How to vectorize the dot product between segments of a trajectory

Question

Here is a function for the dot product between consecutive segments of a trajectory (xy coordinates). The result is as expected but the "for loop" makes it very slow.

In [94]:
def func1(xy, s):
    size = xy.shape[0]-2*s
    out = np.zeros(size)
    for i in range(size):
        p1, p2 = xy[i], xy[i+s]     #segment 1
        p3, p4 = xy[i+s], xy[i+2*s] #segment 2
        out[i] = np.dot(p1-p2, p4-p3)
    return out

xy = np.array([[1,2],[2,3],[3,4],[5,6],[7,8],[2,4],[5,2],[9,9],[1,1]])
func1(xy, 2)

Out[94]:
array([-16.,  15.,  32.,  31., -14.])

I looked for a way to vectorize the above, hoping to make it much faster.

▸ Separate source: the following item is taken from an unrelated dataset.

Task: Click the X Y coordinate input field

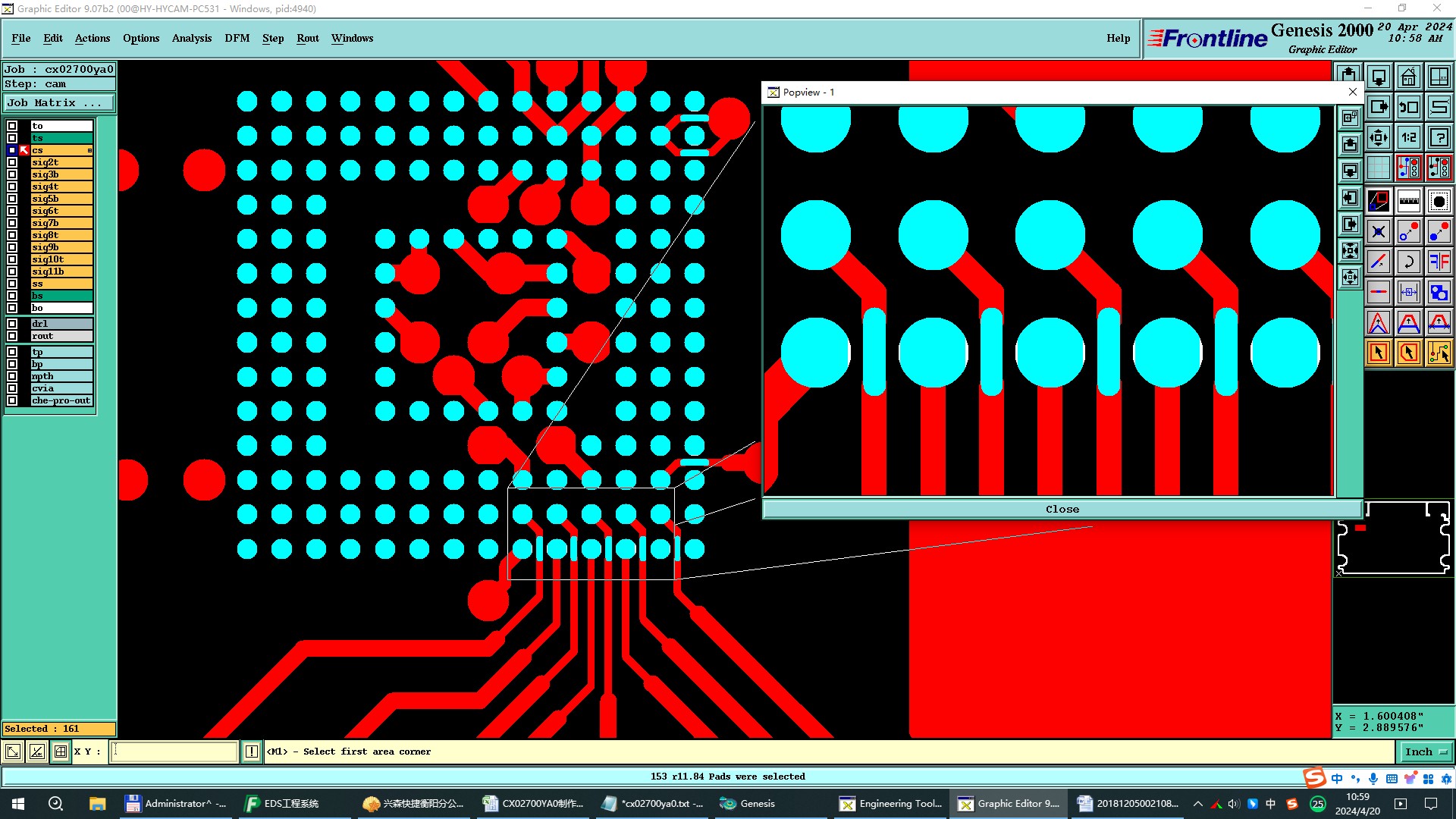Action: click(174, 752)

Here is what I came up with:

In [95]:
def func2(xy, s):
    size = xy.shape[0]-2*s
    p1 = xy[0:size]
    p2 = xy[s:size+s]
    p3 = p2
    p4 = xy[2*s:size+2*s]
    return np.diagonal(np.dot((p1-p2), (p4-p3).T))

func2(xy, 2)

Out[95]:
array([-16,  15,  32,  31, -14])

Unfortunately, the dot product produces a square matrix from which I have to take the diagonal:

In [96]:
print np.dot((p1-p2), (p4-p3).T)
np.diagonal(np.dot((p1-p2), (p4-p3).T))

[[-16  10  16 -24  10]
 [-24  15  24 -36  15]
 [-32  20  32 -48  20]
 [ 20 -13 -18  31 -14]
 [ 32 -18 -40  44 -14]]

Out[96]:
array([-16,  15,  32,  31, -14])

My solution is really awful. It improves speed by only a ratio of 2 and more importantly it is now not scalable. My average trajectories have several ten thousands points which means that I'll have to deal with huge matrices.

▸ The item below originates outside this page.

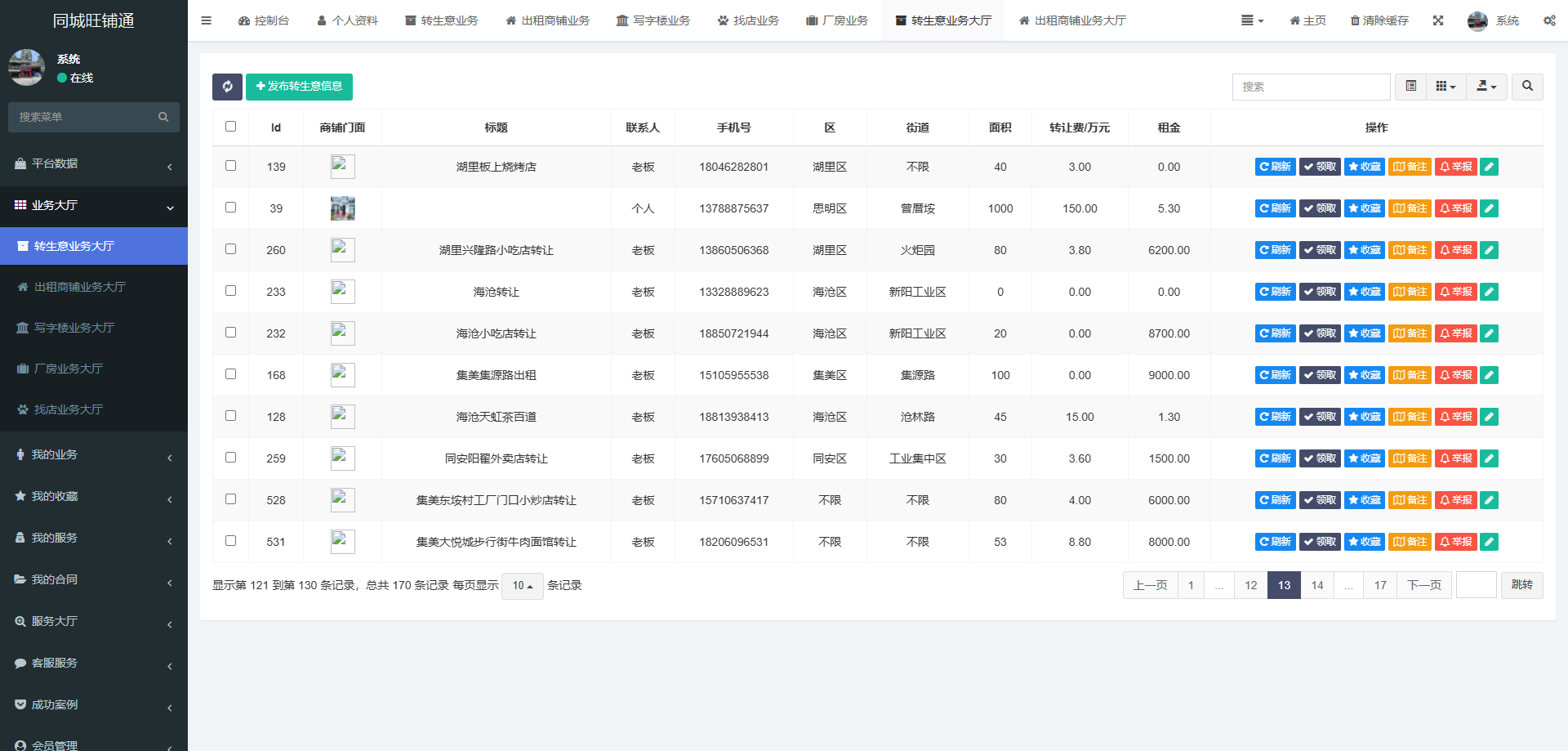Check the select-all checkbox in table header
This screenshot has width=1568, height=751.
[231, 127]
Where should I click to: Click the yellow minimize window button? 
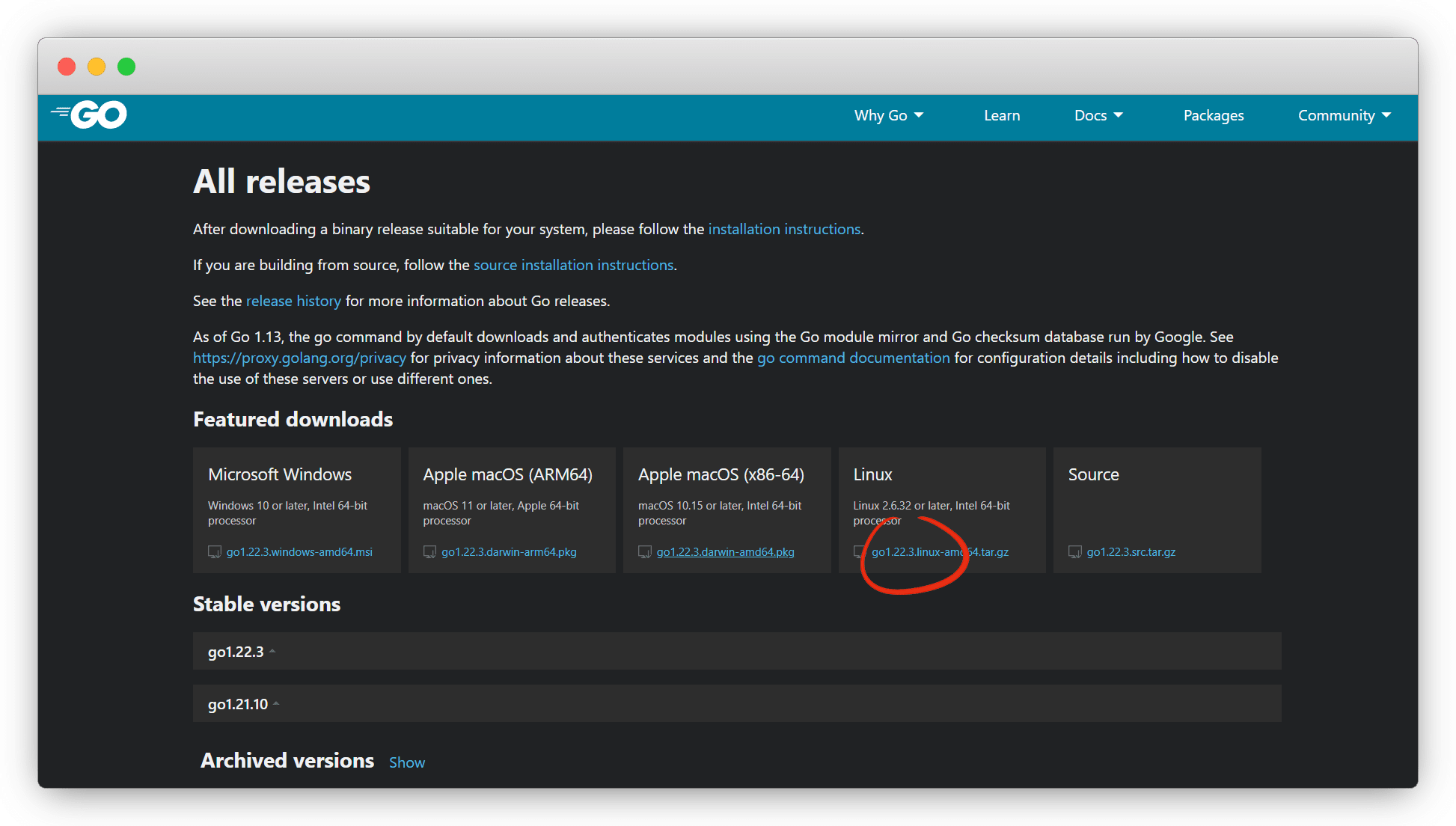[x=97, y=67]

Do you guys know of a better way? Thank you

EDIT: Awesome! einsum is definitively the solution. In my frustration I wrote the dot product myself. I know, not very readable and it defeats the purpose of using optimized libraries but here it is anyway (func4). Speed is on par with einsum.

def func4(xy, s):
    size = xy.shape[0]-2*s
    tmp1 = xy[0:size] - xy[s:size+s]
    tmp2 = xy[2*s:size+2*s] - xy[s:size+s]
    return tmp1[:, 0] * tmp2[:, 0] + tmp1[:, 1] * tmp2[:, 1]

Answer 1

einsum is a good tool for generalizing the dot product. Playing around with it, I can reproduce your numbers with:

np.einsum('ij,ij->i',p1-p2,p4-p3)

'ij,kj' produces dot(p1-p2, (p4-p3).T); the 'i...,i...->i' does the diagonal - all in one step.

---

as a spin off from your cross-product question I tried

tmp11,tmp21),tmp11[:,0]*tmp21[:,0]+tmp11[:,1]*tmp21[:,1])

For 5000 row arrays it is almost 2x the speed of the einsum calc.

Answer 2

Your idea in func2 leads naturally to using np.einsum.

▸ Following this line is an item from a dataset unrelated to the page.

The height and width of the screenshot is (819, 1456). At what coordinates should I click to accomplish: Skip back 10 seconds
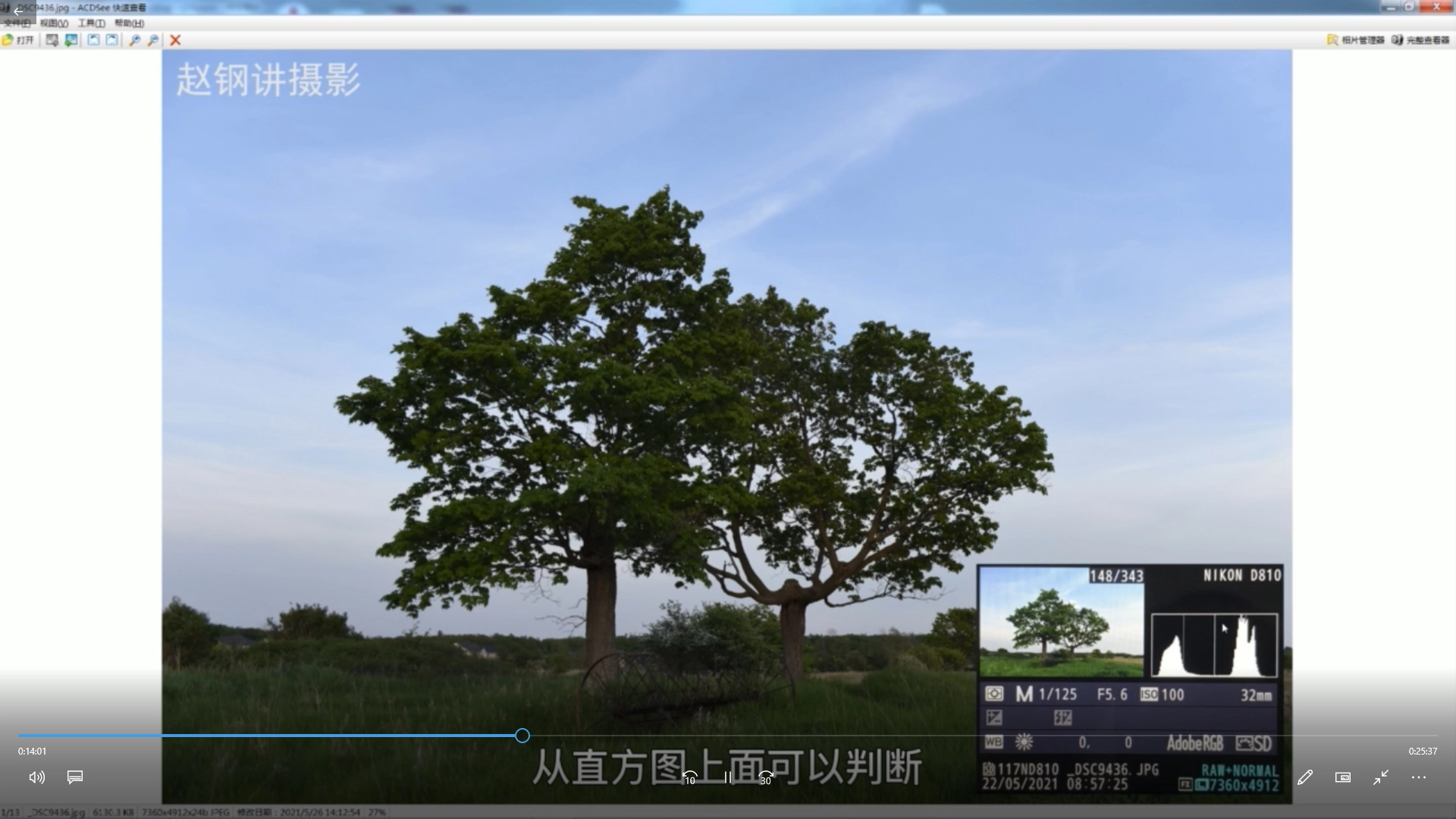tap(689, 777)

The good part of func2 is that it only computes p1, p2, p3, p4 once as larger arrays instead of small pieces as in func1.

The bad part of func2 is that it does a lot of dot products that you don't care about.

That's where einsum comes in. It is a more flexible version of np.dot. Whenever you are computing a sum of products, think about using np.einsum. It is likely to be among the fastest (if not the fastest) way to compute the quantity using NumPy.

def func3(xy, s):
    size = xy.shape[0]-2*s
    p1 = xy[0:size]
    p2 = xy[s:size+s]
    p3 = p2
    p4 = xy[2*s:size+2*s]
    return np.einsum('ij,ij->i', p1-p2, p4-p3)

The subscript string 'ij,ij->i' has the following meaning:

There are two parts to the subscript string 'ij,ij->i': before the arrow (->), on the left, ij,ij and after the arrow, i.

On the left, the ij before the comma refers to the subscripts for p1-p2, and the ij after the comma refer to the subscripts for p4-p3.

The Einstein summation notation sums over repeated subscripts that do not appear after the arrow. In this case, j is repeated and does not appear after the arrow.

So for each i, the sum (p1-p2)[i,j]*(p4-p3)[i,j] is computed, where the sum runs over all j. The result is an array indexed by i.

---

Sanity check:

In [90]: np.allclose(func1(xy, 2), func3(xy, 2))
Out[90]: True

---

Here is a benchmark: on an array xy of shape (9000, 2), showing using einsum is 450x faster that func1 and 7470x faster than func2:

In [13]: xy = np.tile(xy, (1000,1))

In [14]: %timeit func1(xy, 2)
10 loops, best of 3: 42.1 ms per loop

In [15]: %timeit func2(xy, 2)
1 loops, best of 3: 686 ms per loop

In [16]: %timeit func3(xy, 2)
10000 loops, best of 3: 91.8 µs per loop

The OP's func4 performs even better than func3!

In [92]: %timeit func4(xy, 2)
10000 loops, best of 3: 74.1 µs per loop

I think the reason why func4 is beating einsum here is because the cost of setting of the loop in einsum for just 2 iterations is too expensive compared to just manually writing out the sum.